Lesson Nine: Scale up the work and focus on standards: Fast forward to November 2002, six years later, when our small regional I&R changed our 10-digit phone number to 211. I trained five employees that month, whereas before, I’d only trained one additional person. I still had the program’s first I&R specialist and added one additional one once the program grew to necessitate the need of another full-time specialist. I pulled out that training plan I developed and scaled it for a larger staff. The work of my training mentors finally paid off as we moved forward. 

Up until this point, I had not fully implemented the AIRS Standards with the program.  With a highly visible service, the agency could no longer afford to work without the standards. Accreditation was the framework I needed at the beginning of my career, yet I had reversed the process, primarily out of necessity. My agency built a recognizable regional service for information and referral with little support and funding out of a small concept and a Rolodex. It was time to apply the AIRS Standards in full instead of piecemeal. 

Before I completed the accreditation process for I&R Permian Basin, I took a position with United Way of Greater Houston’s 211 Texas/United Way Helpline. My first task in my new role was to go through reaccreditation. I leaned heavily on some of those same mentors who first guided me on my career path. Houston was big league and I had been operating in the minor leagues for years. It was time to sharpen my game. (Couldn’t resist the baseball analogy given the success of our Astros!)
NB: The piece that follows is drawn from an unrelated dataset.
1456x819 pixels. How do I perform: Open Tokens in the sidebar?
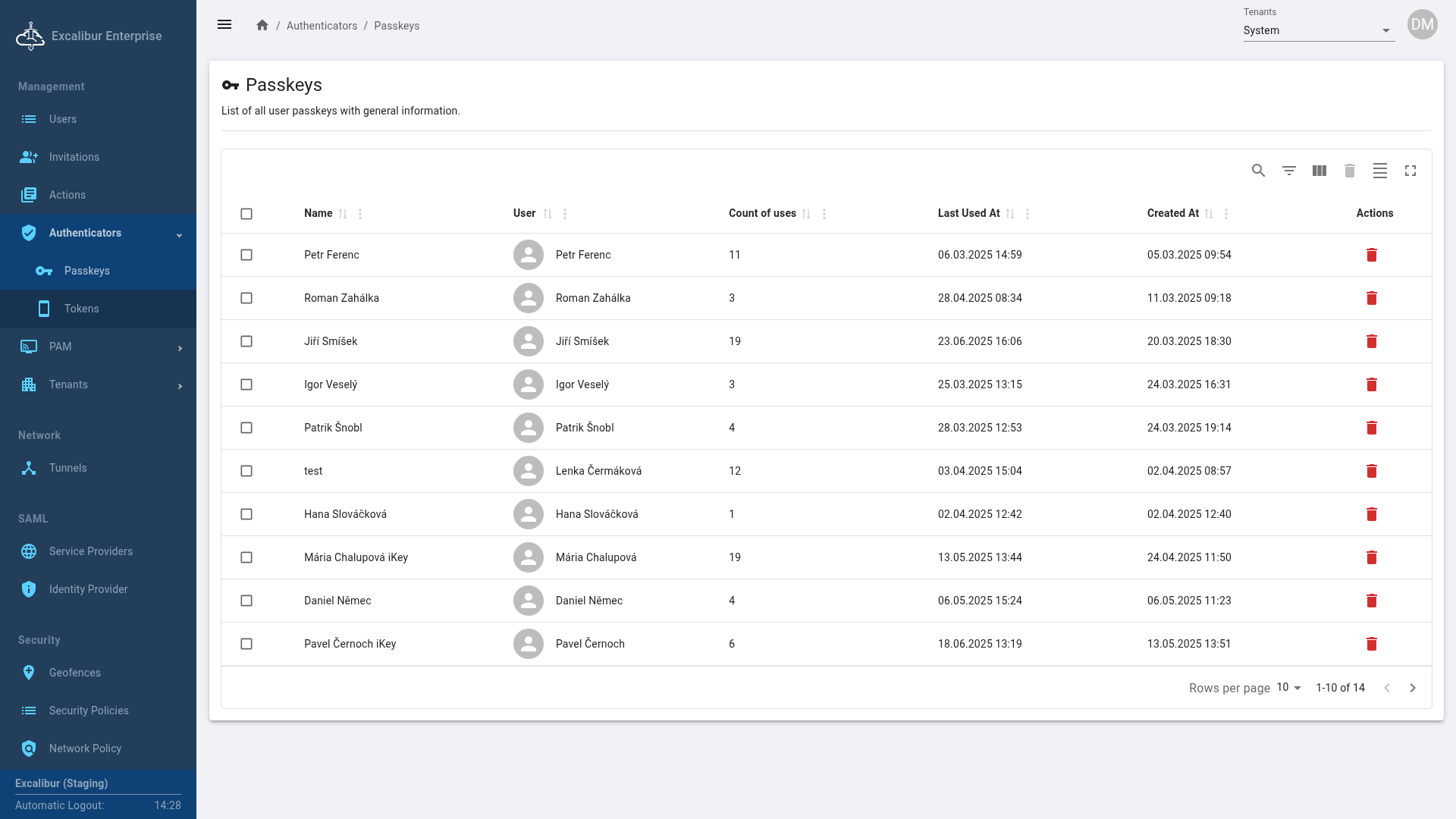[x=82, y=309]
Here are my takeaways for anyone starting, growing or continuing your I&R journey. 

image

Talk to each other. Collaborate with other I&R programs and professionals. Ask questions. Ask again. Ask again and again until you feel the answers make sense for you personally and the agency and people your I&R program serves.
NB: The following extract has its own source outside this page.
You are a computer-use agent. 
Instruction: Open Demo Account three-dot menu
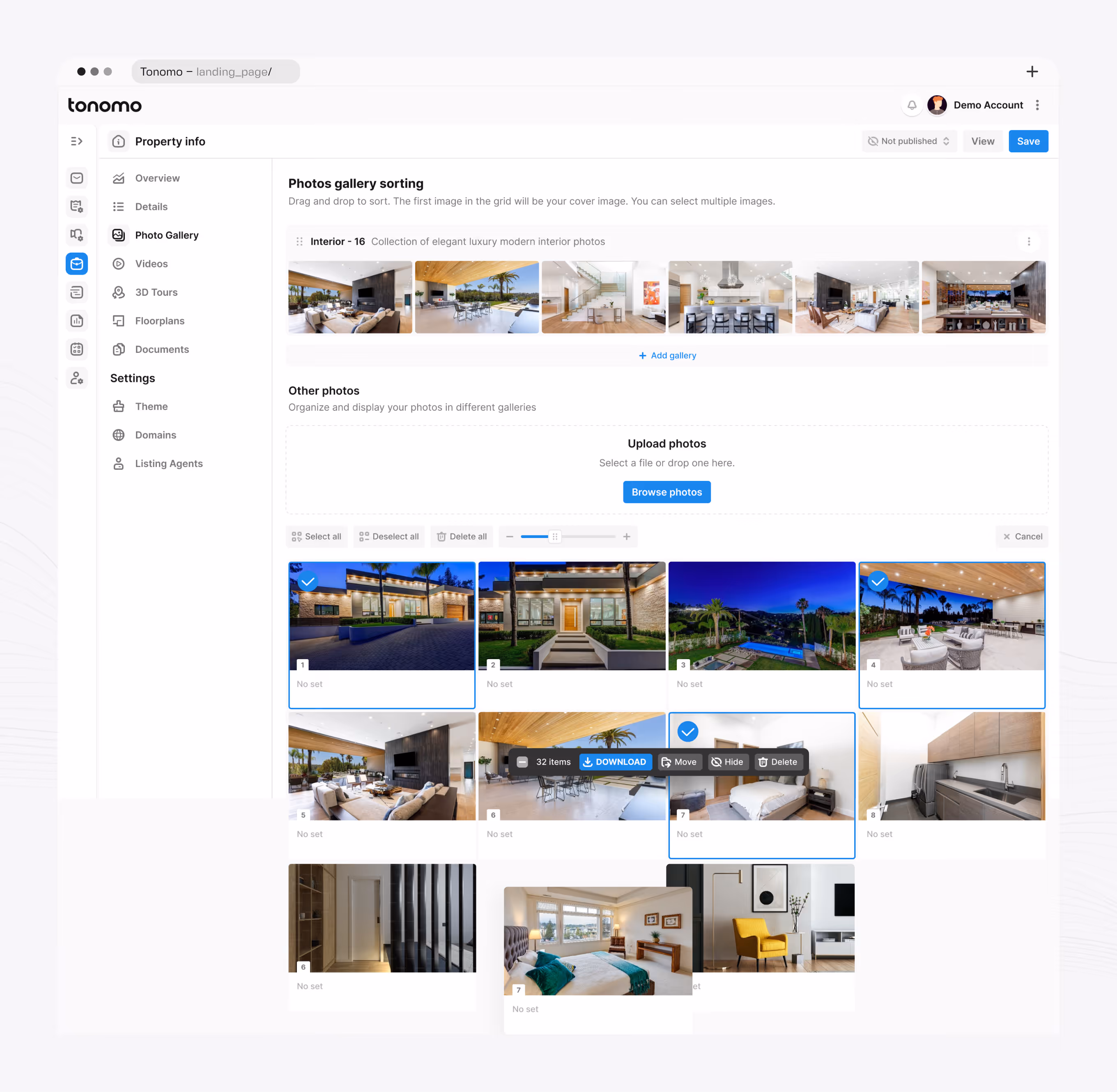(x=1037, y=105)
In our increasingly digital world, it may seem easier to send an email or a comment on the AIRS Networker and ask for others to help you out or to offer a suggestion. Yes, this works. Yes, it is helpful. Remember, though, that the telephone call, the meeting or the networking at a conference contains immense value. Even as the human voice can provide hope to the caller in need, the voice of a colleague can ground your ideas into plans that will transform the work you seek to accomplish. 
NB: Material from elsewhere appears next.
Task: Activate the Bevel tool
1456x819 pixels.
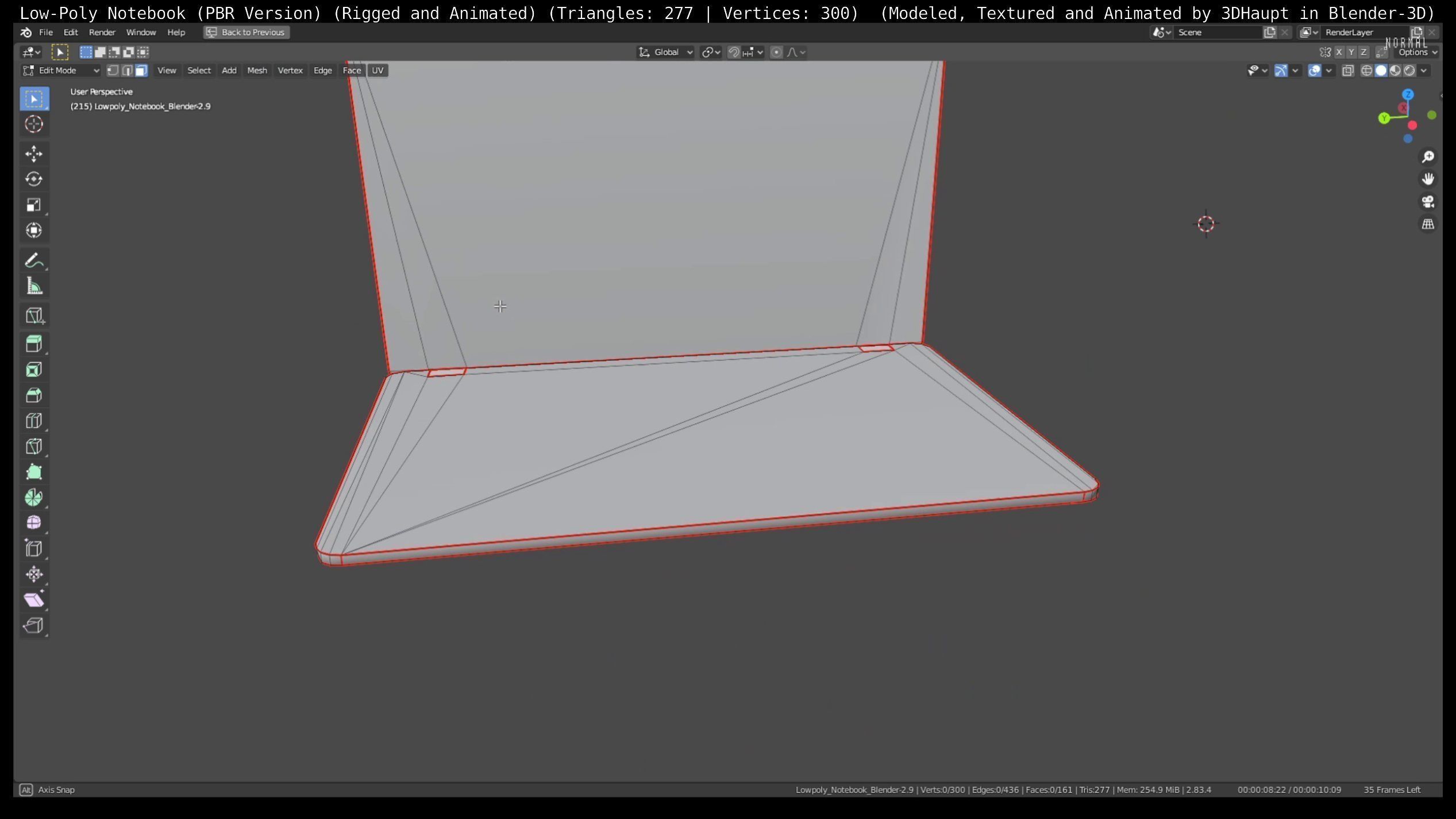Action: (33, 395)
Share what you’ve learned. Don’t share it only with your agency and local leaders, but with other I&R’s at every opportunity. In many of my AIRS workshops over the years, I often say that I have rarely had an original idea. Instead, I infused the ideas of others into my work to fit the needs of the agency and the lives of those who contacted us for help.  

Step out of your comfort zone and present at a statewide or national AIRS conference. Somewhere in each audience is the younger version of me who is waiting to soak up any insights you are willing to impart. A comment or reference to where someone can learn more can provide more guidance to the “new” professional than you know. New professionals join the I&R field, not only after school, but after valuable years working in other fields. Everything in that previous career can bring a transformative thought into the profession if it is nurtured.  

The future of I&R requires those of us who are in the field impart any kernel of knowledge to others who will continue this work after we are finally able to pry ourselves away from the phones, keyboards and databases to settle into retirement. One day, I may reach out via text, chat, email, phone – or maybe a channel I don’t yet foresee – and need the expertise of the I&R specialist on the other end. I hope that everything that specialist knows was shared with him/her by someone else. In fact, I’m depending on it.